| "Fighting
AIDS is a Fight against Poverty"
By
Chris Simpson
DAKAR
- After 13 years as a front-line fighter against AIDS in Africa,
Charlotte Ndiaye has no illusions about the scale of the task ahead.
"We
have to admit that so far we have failed," says the new President
of the Society of Women and AIDS in Africa (SWAA). "We have
to sit round a table, take another hard look at the problems we
are up against and think again".
Ndiaye
says she knows all the old messages and has no time for the ones
which failed.
"It's
no longer useful to talk about 'fidelity' and 'abstinence'. These
are strategies which have been tried and didn't work because they
simply weren't realistic," she argues.
"We
have to define a new approach," she continues. " That
means not only campaigning for better access to medication and backing
the search for a vaccine, but putting Africa's AIDS problem in the
African context. "Fighting AIDS is about fighting poverty too."
Ndiaye's
recent trips to Rwanda and South Africa provided her with brutal
evidence of the work still to be done. "We are still faced
with a calamity, a tragedy, and it's not going to go away."
While
Ndiaye's own medical background is in dentistry, with a PhD in oral
pathology, she was quickly drawn into the campaign against AIDS,
becoming Secretary-General of SWAA in Senegal in 1988.
AIDS
had already begun to have a serious impact in West Africa. The first
case had been recorded in Senegal in 1986 and subsequent research
focused on the spread of 'HIV-2'.
Ndiaye
says SWAA's work was made easier by the government's willingness
to tackle the issues head-on and by the pragmatism of religious
leaders who brought AIDS out of the shadows. "A lot of public
health resources were devoted to AIDS. Senegal was not like other
countries where attempts were made to hide the problems".
Ndiaye
points out that prostitution is legal in Senegal, enabling an easier
monitoring of sex workers and a less intimidatory approach. Organisations
like Awa, meaning ÔEve', have brought sex workers into their
activities, encouraging them to talk to their peers, building up
support networks.
"There
is a lot of respect for women in Senegal", Ndiaye points out.

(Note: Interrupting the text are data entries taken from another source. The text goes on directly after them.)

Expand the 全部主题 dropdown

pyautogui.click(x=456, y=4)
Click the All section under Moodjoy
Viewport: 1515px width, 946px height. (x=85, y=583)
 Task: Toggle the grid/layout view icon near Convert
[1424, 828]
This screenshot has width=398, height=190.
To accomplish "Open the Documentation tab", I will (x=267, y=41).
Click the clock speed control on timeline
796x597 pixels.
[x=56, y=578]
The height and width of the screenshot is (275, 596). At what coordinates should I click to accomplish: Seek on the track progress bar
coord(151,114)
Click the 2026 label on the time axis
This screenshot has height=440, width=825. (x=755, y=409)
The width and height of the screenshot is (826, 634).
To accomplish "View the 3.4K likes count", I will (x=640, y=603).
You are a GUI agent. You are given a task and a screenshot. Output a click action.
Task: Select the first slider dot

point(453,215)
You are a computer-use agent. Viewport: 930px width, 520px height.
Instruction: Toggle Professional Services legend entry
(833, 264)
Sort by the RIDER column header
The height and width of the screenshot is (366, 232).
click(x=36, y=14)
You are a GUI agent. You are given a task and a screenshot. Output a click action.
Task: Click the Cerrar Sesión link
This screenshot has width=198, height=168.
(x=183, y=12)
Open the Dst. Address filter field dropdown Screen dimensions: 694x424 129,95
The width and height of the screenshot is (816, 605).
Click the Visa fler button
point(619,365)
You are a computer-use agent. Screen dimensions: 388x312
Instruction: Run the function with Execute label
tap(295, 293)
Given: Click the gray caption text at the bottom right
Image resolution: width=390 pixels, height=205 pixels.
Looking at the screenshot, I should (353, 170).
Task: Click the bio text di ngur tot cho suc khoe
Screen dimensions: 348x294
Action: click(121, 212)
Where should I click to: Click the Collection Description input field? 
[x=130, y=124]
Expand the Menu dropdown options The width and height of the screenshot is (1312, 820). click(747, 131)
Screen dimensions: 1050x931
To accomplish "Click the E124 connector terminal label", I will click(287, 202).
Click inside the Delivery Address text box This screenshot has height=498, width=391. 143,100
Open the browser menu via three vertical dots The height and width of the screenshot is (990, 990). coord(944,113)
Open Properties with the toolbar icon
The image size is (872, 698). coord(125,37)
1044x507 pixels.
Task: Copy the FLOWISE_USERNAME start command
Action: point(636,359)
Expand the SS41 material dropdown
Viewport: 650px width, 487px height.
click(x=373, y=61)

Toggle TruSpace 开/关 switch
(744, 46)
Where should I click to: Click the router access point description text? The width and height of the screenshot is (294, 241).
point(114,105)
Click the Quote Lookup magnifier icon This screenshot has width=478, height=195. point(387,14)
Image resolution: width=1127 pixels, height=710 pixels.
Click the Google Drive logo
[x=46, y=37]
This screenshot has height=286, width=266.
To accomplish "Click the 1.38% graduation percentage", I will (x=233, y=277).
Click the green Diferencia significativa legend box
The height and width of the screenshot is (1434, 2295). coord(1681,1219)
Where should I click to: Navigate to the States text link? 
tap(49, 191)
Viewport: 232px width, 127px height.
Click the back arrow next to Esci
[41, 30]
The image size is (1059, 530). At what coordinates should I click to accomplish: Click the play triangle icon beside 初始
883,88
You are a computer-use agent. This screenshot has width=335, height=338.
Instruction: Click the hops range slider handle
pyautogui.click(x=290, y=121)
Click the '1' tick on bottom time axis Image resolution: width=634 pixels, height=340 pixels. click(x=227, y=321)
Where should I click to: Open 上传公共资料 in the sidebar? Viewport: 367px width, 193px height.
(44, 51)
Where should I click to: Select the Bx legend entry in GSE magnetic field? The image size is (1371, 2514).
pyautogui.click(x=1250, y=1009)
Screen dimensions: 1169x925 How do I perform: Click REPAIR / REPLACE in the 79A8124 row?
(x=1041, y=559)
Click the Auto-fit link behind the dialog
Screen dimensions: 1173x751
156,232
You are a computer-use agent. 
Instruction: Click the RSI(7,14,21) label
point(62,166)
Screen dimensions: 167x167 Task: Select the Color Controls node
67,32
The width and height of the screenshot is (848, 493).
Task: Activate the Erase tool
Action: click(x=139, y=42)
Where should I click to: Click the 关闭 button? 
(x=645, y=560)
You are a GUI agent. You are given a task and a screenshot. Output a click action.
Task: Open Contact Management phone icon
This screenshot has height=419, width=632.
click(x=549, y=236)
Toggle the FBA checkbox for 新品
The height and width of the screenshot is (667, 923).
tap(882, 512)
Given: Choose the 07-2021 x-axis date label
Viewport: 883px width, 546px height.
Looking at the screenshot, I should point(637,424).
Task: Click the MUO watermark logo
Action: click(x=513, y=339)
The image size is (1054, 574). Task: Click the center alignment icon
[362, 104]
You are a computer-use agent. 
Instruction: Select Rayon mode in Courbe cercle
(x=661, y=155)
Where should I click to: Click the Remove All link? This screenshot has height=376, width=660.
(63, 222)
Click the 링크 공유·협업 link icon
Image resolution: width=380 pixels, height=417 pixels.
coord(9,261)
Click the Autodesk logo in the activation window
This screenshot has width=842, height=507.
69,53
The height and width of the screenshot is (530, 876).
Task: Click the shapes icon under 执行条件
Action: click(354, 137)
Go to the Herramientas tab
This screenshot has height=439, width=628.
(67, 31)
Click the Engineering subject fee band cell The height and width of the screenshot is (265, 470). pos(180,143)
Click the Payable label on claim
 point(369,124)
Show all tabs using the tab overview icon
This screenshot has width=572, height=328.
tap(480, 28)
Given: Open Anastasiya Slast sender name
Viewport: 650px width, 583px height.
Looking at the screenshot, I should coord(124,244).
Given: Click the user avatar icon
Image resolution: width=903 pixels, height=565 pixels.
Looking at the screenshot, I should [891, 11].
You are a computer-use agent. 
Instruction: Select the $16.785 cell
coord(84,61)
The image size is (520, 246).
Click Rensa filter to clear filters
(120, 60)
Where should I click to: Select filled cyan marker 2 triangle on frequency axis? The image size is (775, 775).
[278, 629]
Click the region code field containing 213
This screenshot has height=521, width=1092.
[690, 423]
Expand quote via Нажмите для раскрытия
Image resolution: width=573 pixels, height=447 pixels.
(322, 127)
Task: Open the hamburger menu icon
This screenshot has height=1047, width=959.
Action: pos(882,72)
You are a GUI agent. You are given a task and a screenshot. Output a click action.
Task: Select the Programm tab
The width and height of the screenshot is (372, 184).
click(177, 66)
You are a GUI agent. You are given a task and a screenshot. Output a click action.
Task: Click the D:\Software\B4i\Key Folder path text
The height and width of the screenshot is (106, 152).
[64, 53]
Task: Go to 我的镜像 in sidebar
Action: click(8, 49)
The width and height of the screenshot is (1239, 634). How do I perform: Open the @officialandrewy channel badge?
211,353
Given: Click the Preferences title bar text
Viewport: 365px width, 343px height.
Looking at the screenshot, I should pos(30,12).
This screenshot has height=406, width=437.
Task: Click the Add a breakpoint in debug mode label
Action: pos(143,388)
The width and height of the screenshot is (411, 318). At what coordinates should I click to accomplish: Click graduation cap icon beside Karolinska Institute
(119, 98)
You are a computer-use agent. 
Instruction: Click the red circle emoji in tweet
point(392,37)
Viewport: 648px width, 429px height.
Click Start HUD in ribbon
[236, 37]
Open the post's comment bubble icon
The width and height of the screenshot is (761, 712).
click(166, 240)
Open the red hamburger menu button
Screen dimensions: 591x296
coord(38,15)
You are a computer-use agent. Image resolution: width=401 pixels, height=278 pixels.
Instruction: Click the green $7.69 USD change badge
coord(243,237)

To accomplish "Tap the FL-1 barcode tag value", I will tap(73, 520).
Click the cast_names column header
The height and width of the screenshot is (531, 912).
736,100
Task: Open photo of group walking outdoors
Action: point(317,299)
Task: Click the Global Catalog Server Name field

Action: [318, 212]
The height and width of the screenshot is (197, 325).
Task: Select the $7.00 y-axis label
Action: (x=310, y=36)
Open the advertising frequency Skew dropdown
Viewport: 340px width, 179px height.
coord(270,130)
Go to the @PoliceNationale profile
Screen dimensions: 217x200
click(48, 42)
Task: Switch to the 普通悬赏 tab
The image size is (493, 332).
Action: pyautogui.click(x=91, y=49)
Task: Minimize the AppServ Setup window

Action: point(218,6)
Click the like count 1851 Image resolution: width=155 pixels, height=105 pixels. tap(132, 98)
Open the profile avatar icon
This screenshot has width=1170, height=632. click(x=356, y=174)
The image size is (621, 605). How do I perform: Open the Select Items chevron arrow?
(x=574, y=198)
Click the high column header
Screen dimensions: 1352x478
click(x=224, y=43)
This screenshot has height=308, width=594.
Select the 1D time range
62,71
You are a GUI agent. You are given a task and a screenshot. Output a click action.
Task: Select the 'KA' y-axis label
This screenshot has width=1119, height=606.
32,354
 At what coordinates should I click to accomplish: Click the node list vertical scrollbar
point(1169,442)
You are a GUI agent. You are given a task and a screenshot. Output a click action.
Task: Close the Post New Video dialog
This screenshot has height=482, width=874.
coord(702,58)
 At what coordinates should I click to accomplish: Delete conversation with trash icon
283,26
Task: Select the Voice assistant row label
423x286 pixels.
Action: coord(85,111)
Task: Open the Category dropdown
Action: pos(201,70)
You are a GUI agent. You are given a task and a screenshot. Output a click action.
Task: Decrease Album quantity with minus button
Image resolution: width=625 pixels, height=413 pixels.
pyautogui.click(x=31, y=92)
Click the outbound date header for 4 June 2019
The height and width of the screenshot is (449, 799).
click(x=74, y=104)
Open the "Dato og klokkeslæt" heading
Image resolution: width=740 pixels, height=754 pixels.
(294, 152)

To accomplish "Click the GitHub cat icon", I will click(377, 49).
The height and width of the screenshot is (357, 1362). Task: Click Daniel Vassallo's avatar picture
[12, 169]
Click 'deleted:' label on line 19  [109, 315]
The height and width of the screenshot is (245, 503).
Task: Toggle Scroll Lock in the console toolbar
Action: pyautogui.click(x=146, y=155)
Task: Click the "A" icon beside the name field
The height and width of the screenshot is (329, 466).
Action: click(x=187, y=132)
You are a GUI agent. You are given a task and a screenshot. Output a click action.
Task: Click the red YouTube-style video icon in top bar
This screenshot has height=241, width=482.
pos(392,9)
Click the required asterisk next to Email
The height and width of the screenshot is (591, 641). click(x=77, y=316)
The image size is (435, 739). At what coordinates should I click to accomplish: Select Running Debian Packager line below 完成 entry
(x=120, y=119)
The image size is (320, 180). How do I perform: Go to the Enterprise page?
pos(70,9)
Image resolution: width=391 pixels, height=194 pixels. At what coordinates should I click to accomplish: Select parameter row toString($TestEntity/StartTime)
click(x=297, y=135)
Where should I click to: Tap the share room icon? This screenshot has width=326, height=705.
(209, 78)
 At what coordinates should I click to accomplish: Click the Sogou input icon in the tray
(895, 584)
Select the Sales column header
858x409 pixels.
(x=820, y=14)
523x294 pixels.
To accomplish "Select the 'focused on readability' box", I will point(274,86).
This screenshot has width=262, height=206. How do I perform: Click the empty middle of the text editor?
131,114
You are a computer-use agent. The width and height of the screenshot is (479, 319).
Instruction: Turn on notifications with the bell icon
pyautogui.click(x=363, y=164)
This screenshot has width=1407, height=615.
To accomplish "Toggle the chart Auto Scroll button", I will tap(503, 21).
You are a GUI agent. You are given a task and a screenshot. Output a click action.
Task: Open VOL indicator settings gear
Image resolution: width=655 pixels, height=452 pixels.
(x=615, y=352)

"The lessons we learned here can be exported, but the changes
we want can take a very long time. In countries like Rwanda, they
have their own, unique difficulties to deal with. In war zones,
the problems are much more complicated".
Nevertheless,
with 34 branches in different African countries, Ndiaye says SWAA
has become an important forum. "We now have women coming together
from all over Africa and that is something which has inspired me.
The exchange of ideas is always there."
SWAA
has always placed its emphasis on community health, trying to get
in at the grassroots. The new SWAA President says it is the only
way to make any headway.
"You
need to have umbrella groups which can function properly. The so-called
ÔBig Projects' just don't work if you don't know how to talk
to people.
"What
we want to avoid is experts arriving, delivering their information
and leaving," Ndiaye continues. "You have to talk and
discuss. It's not good enough to come in and set up a programme
that will run for one or two years and then will collapse when the
money runs out. You have got to build up a local network which can
be counted on".
She
talks about a highly successful drive on the distribution of female
condoms in Tambacounda in the remote far east of Senegal. "We
gave out 10,000. It was a great success and then the money ran out.
You have to remember that these things cost two dollars each and
that puts them out of people's reach."
When
Senegal hosted a SWAA conference in 1998, the theme was: "Expanding
the Response: Enhancing the Participation of Men". But Ndiaye
says men are still out in the cold when it comes to understanding
the issues.
"However
intelligent a woman, however capable, it is never easy to negotiate
your right to safe sex. You can have a woman who completely understands
why she should be using a condom but then has no control over the
decision".
SWAA
has worked for the inclusion of men, but with little success, Ndiaye
concedes. "We have asked men to come in and talk, but when
we hold workshops, they don't come. Then they get hurt and say they
weren't invited. That has to change. We have to reach out to the
fishermen, the farmers, the truck-drivers."
Prevention
must remain the priority, says Ndiaye. She supports campaigns for
better access to drugs for HIV-infected patients, particularly for
mothers after child-birth, but warns that better medication is not
a panacea.
"We
have had cases where a child is given a drug, but that child can't
eat properly, breathe properly or sleep properly, so there is no
benefit, and that is down to poverty".
Ndiaye
also adds debt relief to her manifesto on AIDS, saying it's up to
political leaders in Africa to push the case.
The
SWAA President does see clear signs of solidarity and goodwill from
would-be partners in the North, but Ndiaye says the global AIDS
campaign must become more decentralised, more hands-on, more in
touch with the people it is trying to help.
"We
don't need to have major international conferences year in, year
out, it's a waste of resources. Sometimes I'm left with the impression
that some people in the North are actually making a living thanks
to AIDS, while in the South, people are dying from it".